Thanks, this is helpful.  Looking through those old email chains, I don't
see any specific resolution to them, unfortunately.  I do not have a ton of
time to dig into this (end of the semester is keeping me busy) but if you
can keep digging I may be able to provide some ideas.

First, are you still seeing this error:

MIOpen(HIP): Warning [ParseAndLoadDb] File is unreadable:
/opt/rocm-4.0.1/miopen/share/miopen/db/gfx801_4.HIP.fdb.txt

after making the above change to include the MIOpen cache?

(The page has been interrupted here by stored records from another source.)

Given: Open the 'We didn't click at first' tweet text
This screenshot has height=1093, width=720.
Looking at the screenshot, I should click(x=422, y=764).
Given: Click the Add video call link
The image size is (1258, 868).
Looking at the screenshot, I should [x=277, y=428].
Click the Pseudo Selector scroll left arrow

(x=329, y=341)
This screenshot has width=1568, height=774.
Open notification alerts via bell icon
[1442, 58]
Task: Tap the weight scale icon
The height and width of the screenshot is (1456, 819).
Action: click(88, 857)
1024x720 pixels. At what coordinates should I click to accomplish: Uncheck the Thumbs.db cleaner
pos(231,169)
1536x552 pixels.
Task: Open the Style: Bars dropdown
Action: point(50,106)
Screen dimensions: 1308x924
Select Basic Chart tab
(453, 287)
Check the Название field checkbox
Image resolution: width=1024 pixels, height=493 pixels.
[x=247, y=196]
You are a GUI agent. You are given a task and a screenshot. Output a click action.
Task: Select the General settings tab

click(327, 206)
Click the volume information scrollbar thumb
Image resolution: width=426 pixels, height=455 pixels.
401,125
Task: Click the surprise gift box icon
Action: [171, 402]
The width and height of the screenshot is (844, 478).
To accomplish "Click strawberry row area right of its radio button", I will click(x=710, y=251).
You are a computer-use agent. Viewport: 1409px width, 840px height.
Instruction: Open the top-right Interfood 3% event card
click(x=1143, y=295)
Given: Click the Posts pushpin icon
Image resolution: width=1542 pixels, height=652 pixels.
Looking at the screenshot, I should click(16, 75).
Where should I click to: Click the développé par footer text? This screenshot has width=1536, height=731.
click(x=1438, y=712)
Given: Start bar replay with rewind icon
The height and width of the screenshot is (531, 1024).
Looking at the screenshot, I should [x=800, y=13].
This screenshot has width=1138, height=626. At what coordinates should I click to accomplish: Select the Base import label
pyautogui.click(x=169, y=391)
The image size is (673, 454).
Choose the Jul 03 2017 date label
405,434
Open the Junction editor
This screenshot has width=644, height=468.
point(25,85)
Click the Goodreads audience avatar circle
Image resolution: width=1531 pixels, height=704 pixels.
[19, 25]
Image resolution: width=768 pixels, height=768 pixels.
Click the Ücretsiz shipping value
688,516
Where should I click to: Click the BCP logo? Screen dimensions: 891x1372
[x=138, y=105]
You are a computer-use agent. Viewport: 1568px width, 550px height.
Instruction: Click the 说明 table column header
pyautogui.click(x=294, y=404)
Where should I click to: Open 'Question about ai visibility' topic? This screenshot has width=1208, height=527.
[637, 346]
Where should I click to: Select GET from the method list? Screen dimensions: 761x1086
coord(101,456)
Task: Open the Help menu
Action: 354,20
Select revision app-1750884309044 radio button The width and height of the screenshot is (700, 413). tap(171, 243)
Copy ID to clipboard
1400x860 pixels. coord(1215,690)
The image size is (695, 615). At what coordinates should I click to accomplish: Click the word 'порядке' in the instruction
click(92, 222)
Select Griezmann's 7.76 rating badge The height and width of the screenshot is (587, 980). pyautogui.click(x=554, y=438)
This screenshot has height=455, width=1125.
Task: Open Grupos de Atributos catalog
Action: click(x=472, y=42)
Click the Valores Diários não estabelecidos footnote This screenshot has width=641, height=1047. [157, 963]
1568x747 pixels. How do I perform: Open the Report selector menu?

Second, what layer size are you assuming/trying to conv?  The failure
shortly after is here:
https://github.com/ROCmSoftwarePlatform/MIOpen/blob/rocm-4.0.1-release/src/ocl/convolutionocl.cpp#L149.
It seems to imply that X and W are not equal, but we'd need to dig to
figure out if this is because of the config file being passed in, or
something in MIOpen/gem5 that is breaking it.  Given that the function call
that is failing is trying to create a tensor:
https://github.com/shidong-ai/DNNMark/blob/develop/core/include/dnn_utility.h#L106,
my guess is that it's something with the config, because something so basic
probably (hopefully?) doesn't fail in MIOpen...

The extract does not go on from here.